Please copy these rows exactly as they are.

Data to use >>
^^^^

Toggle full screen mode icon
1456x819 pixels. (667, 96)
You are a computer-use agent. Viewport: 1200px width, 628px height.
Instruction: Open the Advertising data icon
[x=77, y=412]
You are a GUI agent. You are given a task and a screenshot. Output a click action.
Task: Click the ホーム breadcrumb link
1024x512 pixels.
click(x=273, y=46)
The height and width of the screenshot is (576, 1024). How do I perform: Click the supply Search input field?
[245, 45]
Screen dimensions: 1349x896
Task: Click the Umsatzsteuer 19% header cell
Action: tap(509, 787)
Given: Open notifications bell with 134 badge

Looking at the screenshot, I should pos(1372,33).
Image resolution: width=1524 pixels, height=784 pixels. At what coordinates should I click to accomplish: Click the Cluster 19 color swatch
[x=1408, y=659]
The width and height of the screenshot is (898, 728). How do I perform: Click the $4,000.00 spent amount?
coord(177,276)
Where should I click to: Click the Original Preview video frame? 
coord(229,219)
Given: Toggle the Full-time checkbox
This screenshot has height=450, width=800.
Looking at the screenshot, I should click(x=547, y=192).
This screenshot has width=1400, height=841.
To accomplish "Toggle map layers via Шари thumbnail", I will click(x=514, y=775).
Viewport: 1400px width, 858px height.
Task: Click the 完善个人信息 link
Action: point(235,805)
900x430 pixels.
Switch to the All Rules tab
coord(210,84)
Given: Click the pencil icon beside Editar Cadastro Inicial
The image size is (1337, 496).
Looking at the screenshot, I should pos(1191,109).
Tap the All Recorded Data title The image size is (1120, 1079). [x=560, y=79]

^^^^

Answer to this exercise >>
Toggle full screen mode icon
1456x819 pixels. (667, 96)
You are a computer-use agent. Viewport: 1200px width, 628px height.
Instruction: Open the Advertising data icon
[x=77, y=412]
You are a GUI agent. You are given a task and a screenshot. Output a click action.
Task: Click the ホーム breadcrumb link
1024x512 pixels.
click(x=273, y=46)
The height and width of the screenshot is (576, 1024). How do I perform: Click the supply Search input field?
[245, 45]
Screen dimensions: 1349x896
Task: Click the Umsatzsteuer 19% header cell
Action: tap(509, 787)
Given: Open notifications bell with 134 badge

Looking at the screenshot, I should pos(1372,33).
Image resolution: width=1524 pixels, height=784 pixels. At what coordinates should I click to accomplish: Click the Cluster 19 color swatch
[x=1408, y=659]
The width and height of the screenshot is (898, 728). How do I perform: Click the $4,000.00 spent amount?
coord(177,276)
Where should I click to: Click the Original Preview video frame? 
coord(229,219)
Given: Toggle the Full-time checkbox
This screenshot has height=450, width=800.
Looking at the screenshot, I should click(x=547, y=192).
This screenshot has width=1400, height=841.
To accomplish "Toggle map layers via Шари thumbnail", I will click(x=514, y=775).
Viewport: 1400px width, 858px height.
Task: Click the 完善个人信息 link
Action: point(235,805)
900x430 pixels.
Switch to the All Rules tab
coord(210,84)
Given: Click the pencil icon beside Editar Cadastro Inicial
The image size is (1337, 496).
Looking at the screenshot, I should pos(1191,109).
Tap the All Recorded Data title The image size is (1120, 1079). [x=560, y=79]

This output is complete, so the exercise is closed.